Jann Mardenborough (Archie Madekwe) is a young man living at home who spends most of his free time playing Gran Turismo, much to the chagrin of dad, Steve (Djimon Hounsou), and mom, Lesley (Geri Horner). At the same time, Nissan executive Danny Moore (Orlando Bloom) convinces the top brass at the car company that offering top Gran Turismo players a chance to drive real race cars would be good for the brand.
Moore recruits Jack Salter (David Harbour), a longtime racing mechanic, to serve as a mentor for the gamers. Salter puts Jann and a group of international recruits through the paces, gradually winnowing them down to the one who’ll actually get to compete in a live race (one guess as to who that is). The transition from playing at home and driving on a track is a steep one, with more than a few surprises along the way.
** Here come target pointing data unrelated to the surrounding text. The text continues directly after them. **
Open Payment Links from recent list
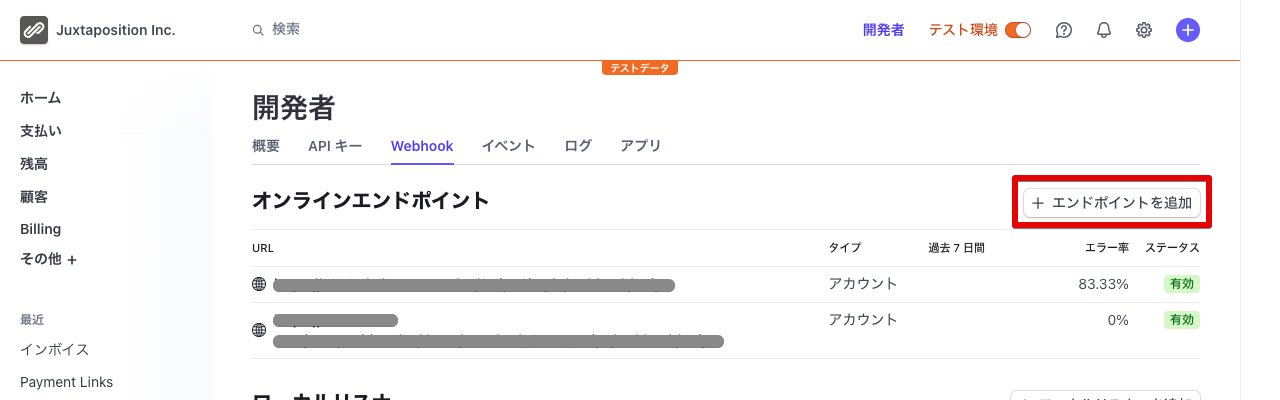This screenshot has width=1280, height=400. point(66,382)
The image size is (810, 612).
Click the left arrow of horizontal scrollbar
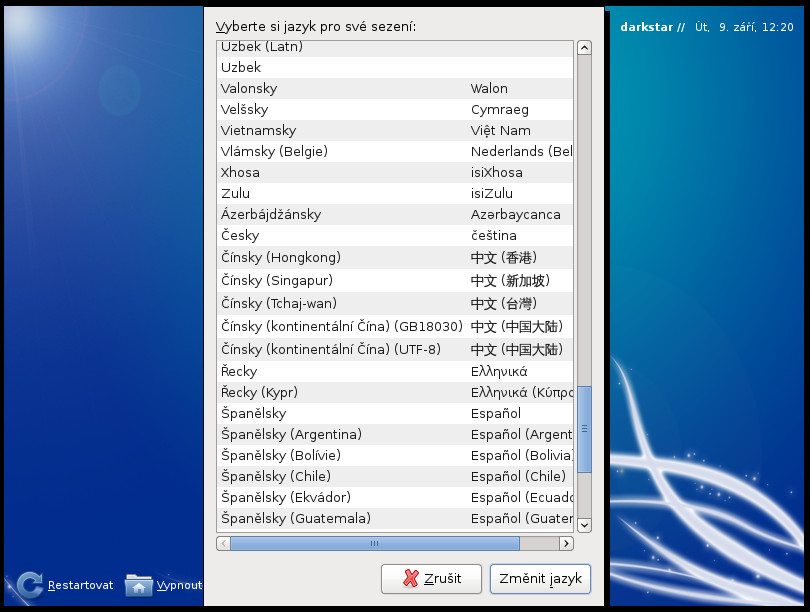click(224, 543)
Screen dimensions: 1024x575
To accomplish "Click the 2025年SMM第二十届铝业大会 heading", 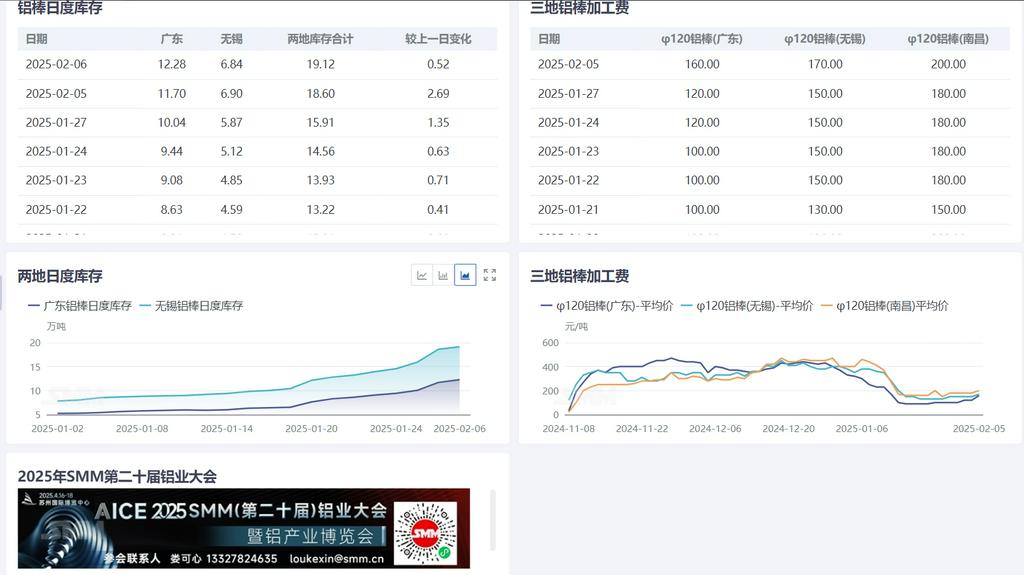I will [117, 477].
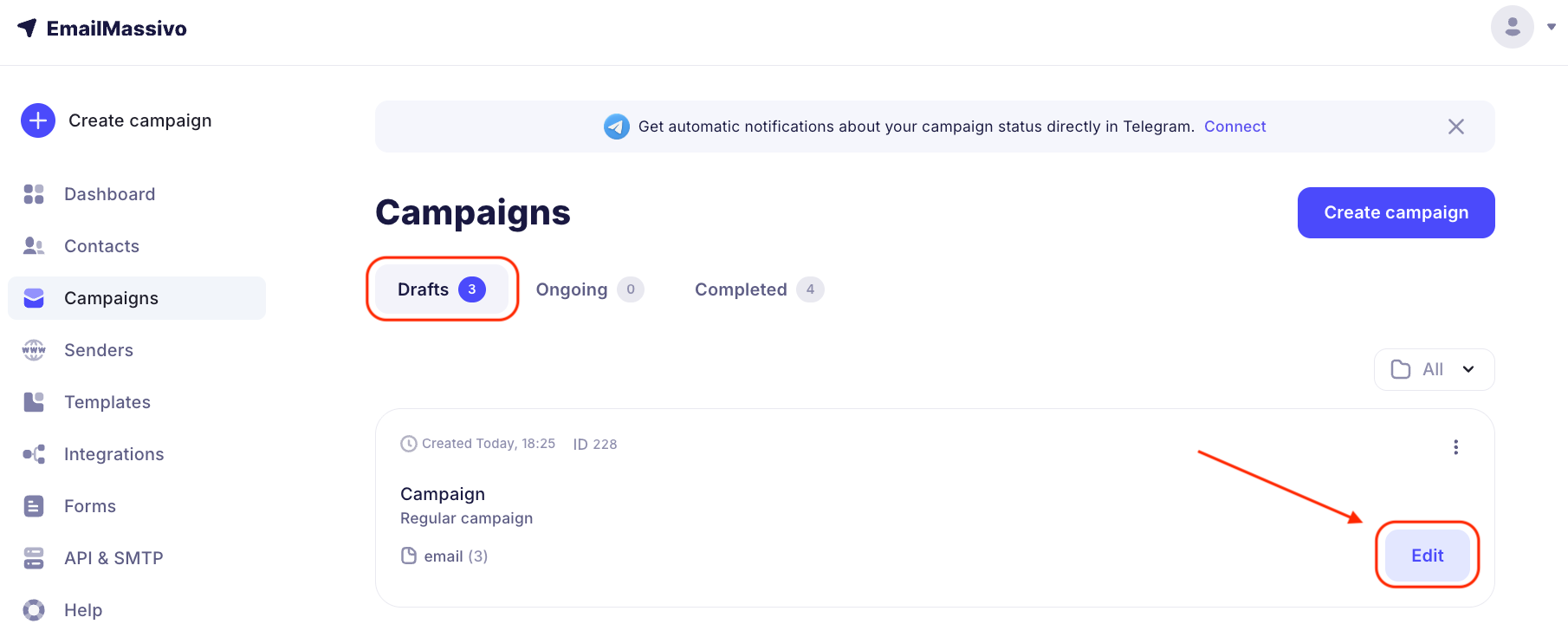Click the blue plus Create campaign icon
1568x624 pixels.
coord(38,120)
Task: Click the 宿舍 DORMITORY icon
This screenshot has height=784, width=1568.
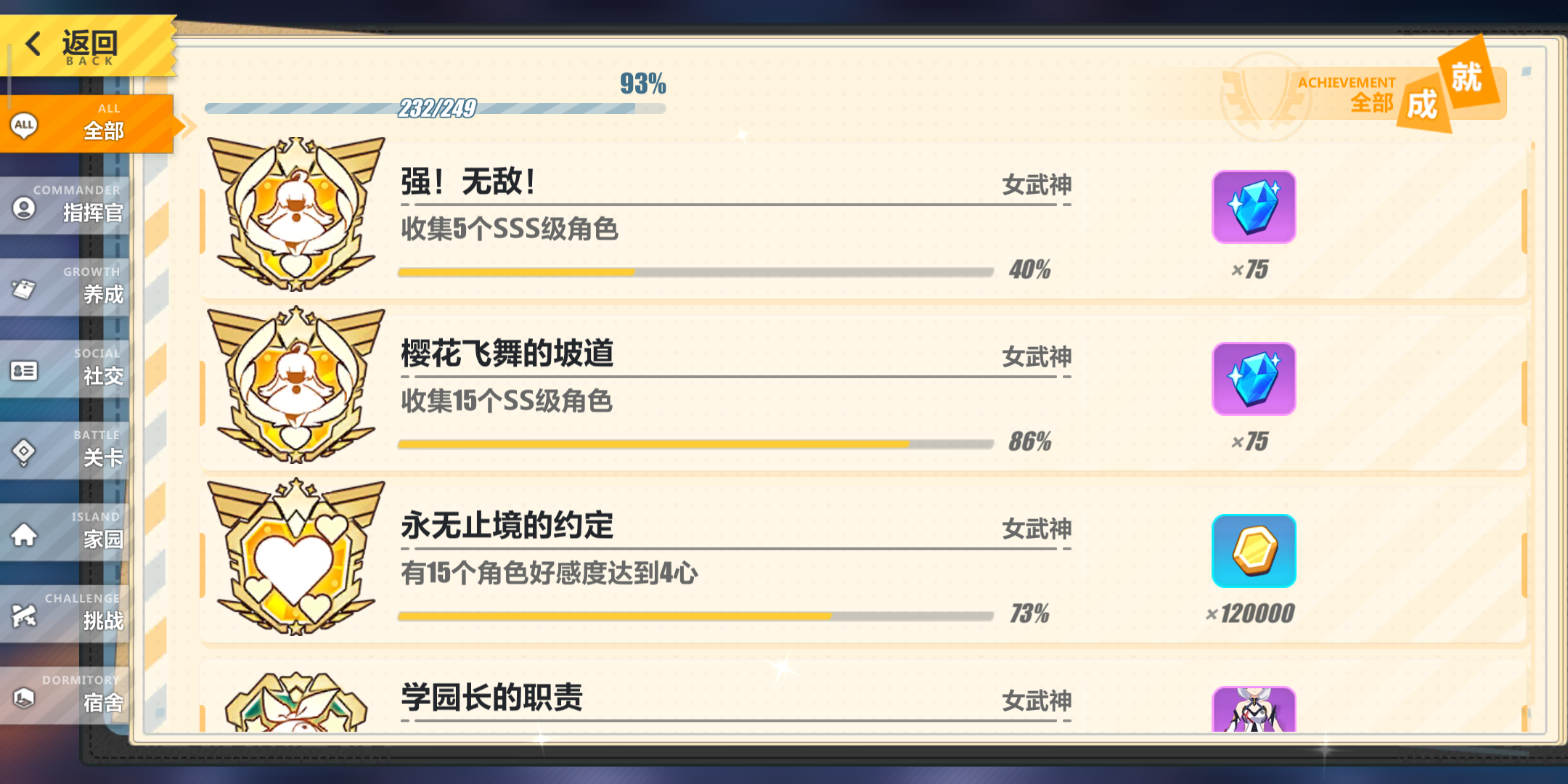Action: click(x=23, y=698)

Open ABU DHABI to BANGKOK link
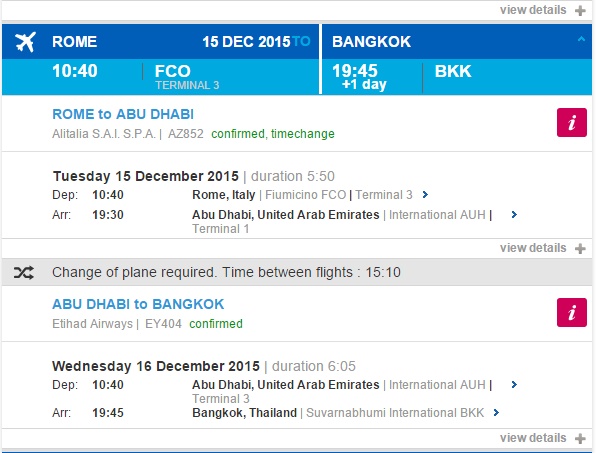click(x=138, y=304)
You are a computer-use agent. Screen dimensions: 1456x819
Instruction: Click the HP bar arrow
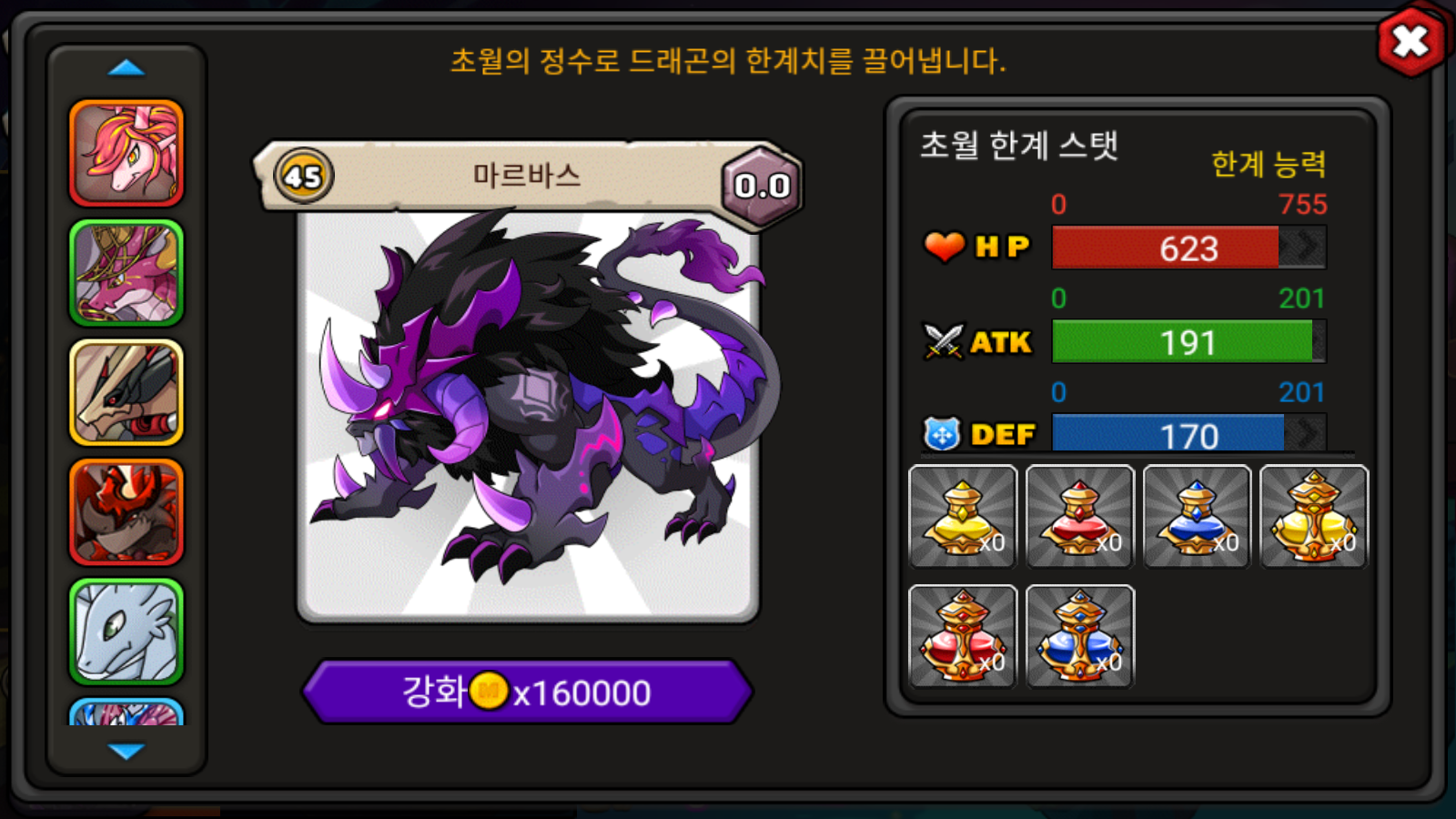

Directed with aplomb by Neill Blomkamp and written by Jason Hall and Zach Baylin, the film is a combination of every sports movie cliché known to man and Top Gun, including elements like a father who doesn’t believe in his son's dreams, a washed-up mentor, a rival-turned-friend, a traumatic event, and more. After a bumpy start, the story evens out, making those tropes more acceptable the more you get to know the characters.
More than any recent movie about a product/business (yes, even Barbie), the movie really seems to be trying to sell viewers on how great the game is. The number of times one character or another touts Gran Turismo as the pinnacle of racing simulators in just the first half hour borders on ridiculous. The high level of commercialization is part and parcel with the story, so viewers will have to accept it at face value if they want to enjoy the movie at all.
A big plus for the film turns out to be the dedication to filming actual racing in real locations. Although there had to have been a good amount of CGI in the film, it is blended seamlessly with the authentic footage. With cameras mounted right on the cars, it makes for a you-are-there experience with some truly thrilling scenes, most notably a spectacular crash.
Madekwe has a decent number of credits to his name, but this appears to be his first starring role, and he puts in a solid performance. Both Hounsou and Harbour make for good father figures, giving the film an emotional heft, along with Horner, whose acting completely obscures the fact that in a previous life she was Ginger Spice. Bloom dials it up a bit too much in certain scenes, but he doesn’t ruin the movie.
There’s no getting around the fact that the sole reason Gran Turismo exists is to try to convince viewers how cool the game is, but as a sports movie, it follows the formula to a tee for maximum satisfaction. With the added excitement of being in/on cars while they’re speeding down the track, it overcomes its video game trappings for a legitimately fun time.
Gran Turismo opens in theaters on August 25.